National Science Foundation, Commerce Department support manufacturing school
The coal-fired Navajo Generating station on Navajo land is slated to close by the end of next year unless a new owner can be found. Navajo Technical University is offering degrees and training in manufacturing for displaced energy workers, such as those in the declining coal industry.

Navajo Technical University, based in Crownpoint, New Mexico, has been awarded a $3.5 million grant from the National Science Foundation to establish a Center for Advanced Manufacturing.

The department will have an emphasis on 3D modeling and simulation, polymer and metal additive manufacturing, advanced manufacturing post processing techniques, materials testing and metrology, according to a university news release.

“The goal for the center is to provide opportunities for students so they can learn and gain experience in a working environment,” said H. Scott Halliday, director of NTU’s Center for Digital Technologies.

The center will provide enhanced technical education and workforce training, foster research and stimulate economic development.
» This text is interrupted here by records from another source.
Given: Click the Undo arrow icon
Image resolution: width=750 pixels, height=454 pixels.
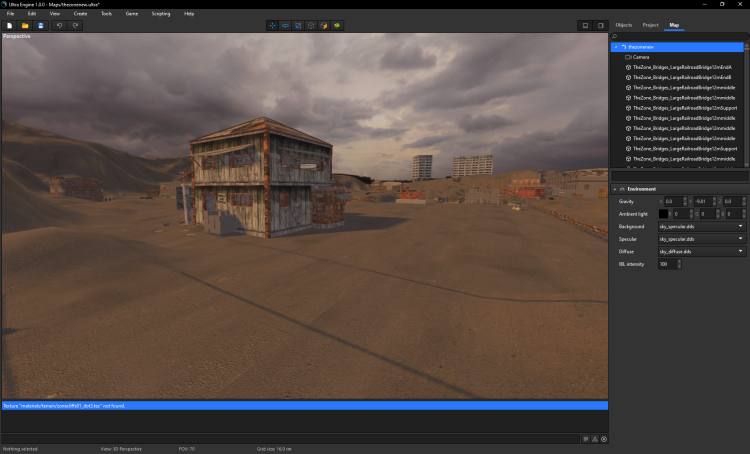Looking at the screenshot, I should click(x=59, y=25).
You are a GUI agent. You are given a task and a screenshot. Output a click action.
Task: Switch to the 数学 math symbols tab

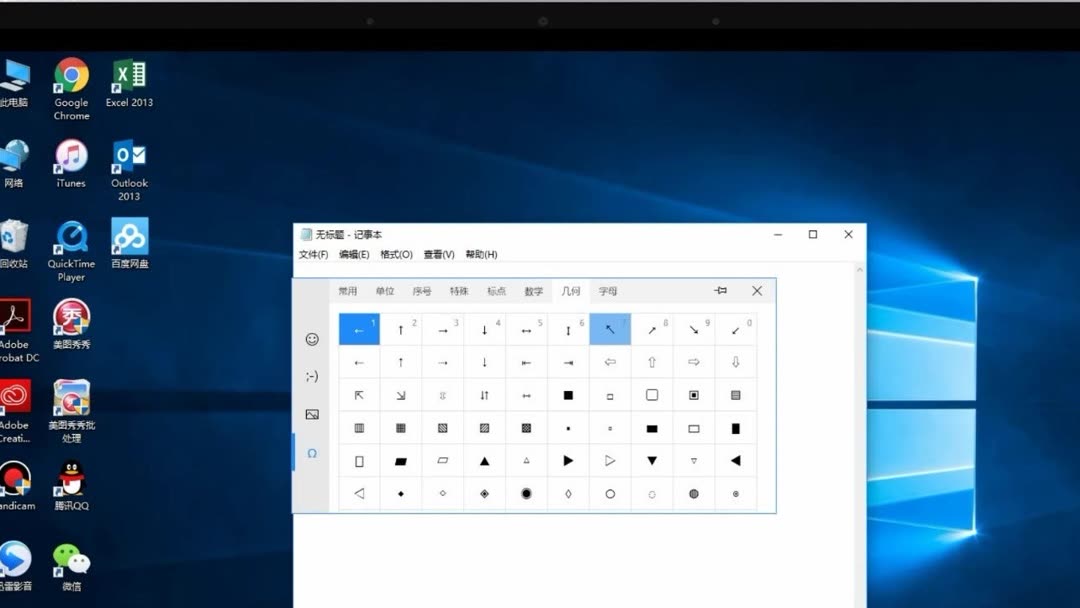(x=533, y=291)
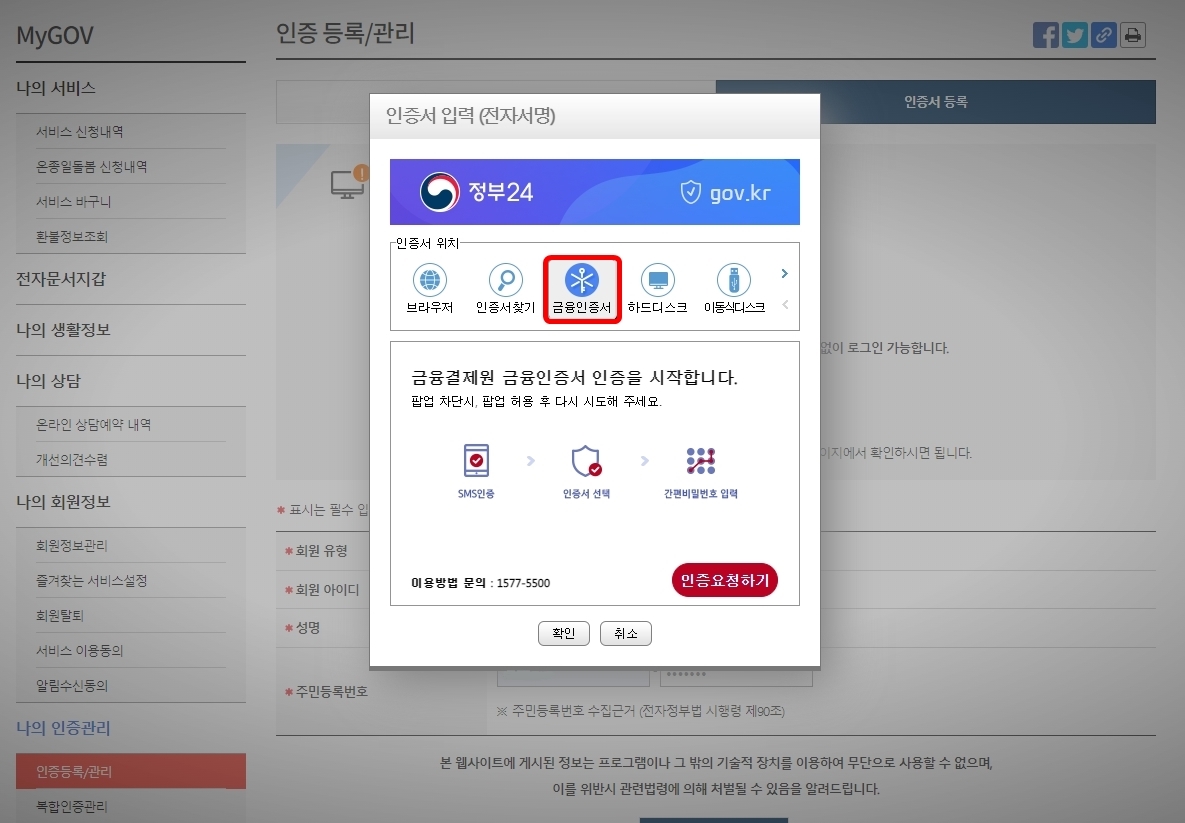Cancel the dialog with 취소

point(625,633)
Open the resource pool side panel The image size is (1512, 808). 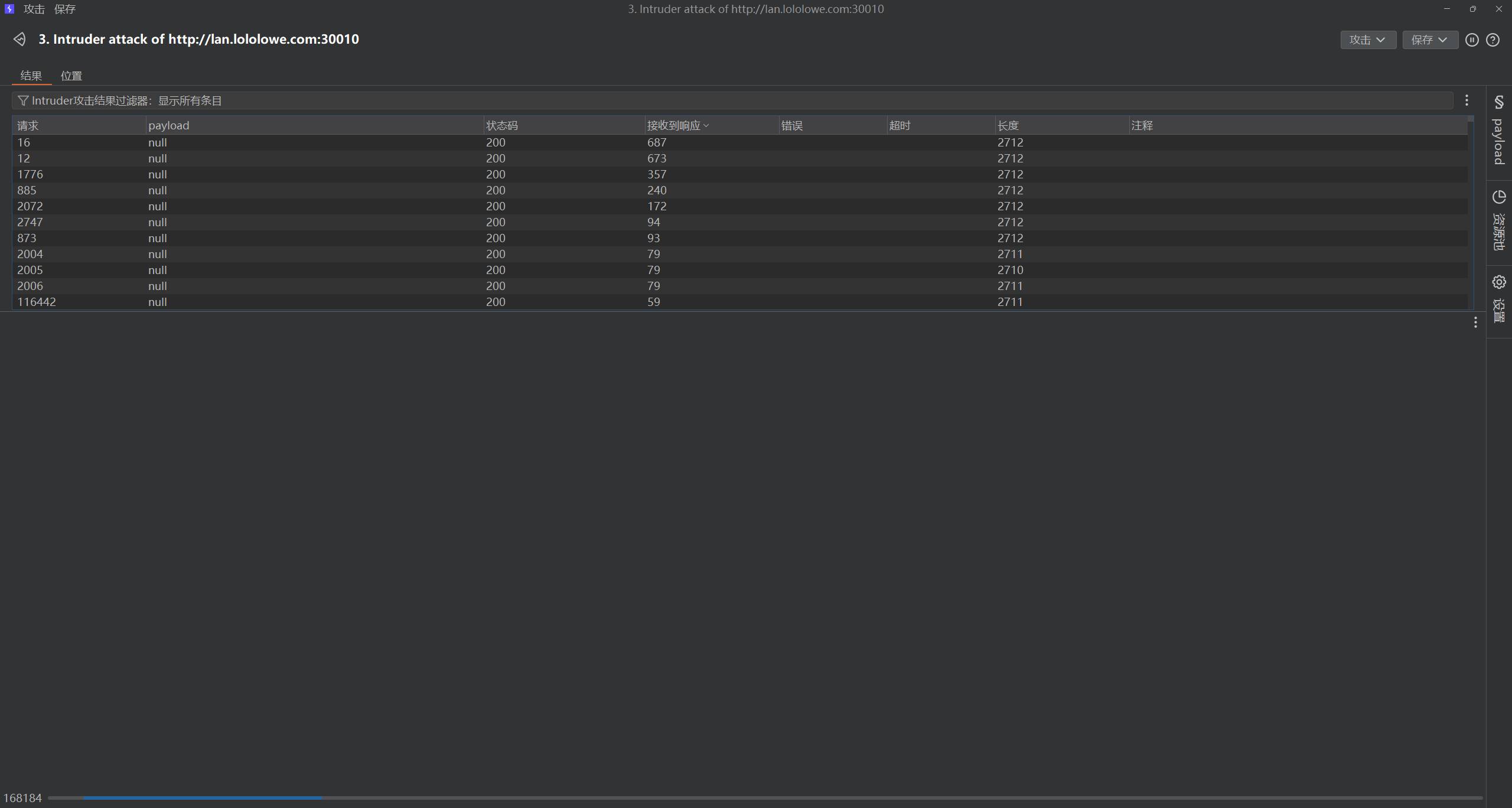(1498, 221)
The NSF funding will also help the university develop new certificate, associate of applied science degree, and four-year degree in mechanical engineering.

Halliday said he expects the new department will appeal to visiting researchers and foster academic partnerships with the university.

Several universities have already made a commitment to collaborate with NTU, including Colorado School of Mines, University of New Mexico Indigenous Design and Planning Institute, Utah’s Multiscale Mechanics and Materials Laboratory, University of Nebraska’s Mechanical and Materials Laboratory and Montana Technological University.

In September, NTU was also awarded a $1 million grant from the U.S. Department of Commerce to build a Metrology and Materials Testing Center to help re-employ and train workers displaced in the energy sector, such as from the declining coal industry. The Navajo Nation contributed $1.5 million in matching funds.

As part of the Center for Advanced Manufacturing, the testing services will be offered to industry and other institutions, and include a certified lab for student learning. It is estimated to generate $15 million in private investment, and generate 500 high-tech, high-wage jobs.

“The Trump Administration is fulfilling the president’s commitment to America’s coal workers as the Department of Commerce issues new investments that will help countless communities thrive,” said Secretary of Commerce Wilbur Ross. “Through this project, Navajo Technical University will help the region diversify and rebound by providing opportunities for local workers.”

The coal-fired Navajo Generating Station near Page, Arizona, is scheduled to shut down at the end of 2019 unless a new owner can be found. The plant, and Kayenta Mine providing the coal, is relied on for jobs and royalties that fuel the economies of Navajo and Hopi Tribes. But current owners say it is cheaper to buy electric power generated from natural gas plants.

NTU has begun planning for construction of a new building for the Center for Advanced Manufacturing and hopes to break ground in spring 2019. Besides its main campus in Crownpoint, NTU also has instructional sites in Teec Nos Pos and Chinle, Arizona, and in Kirtland, New Mexico.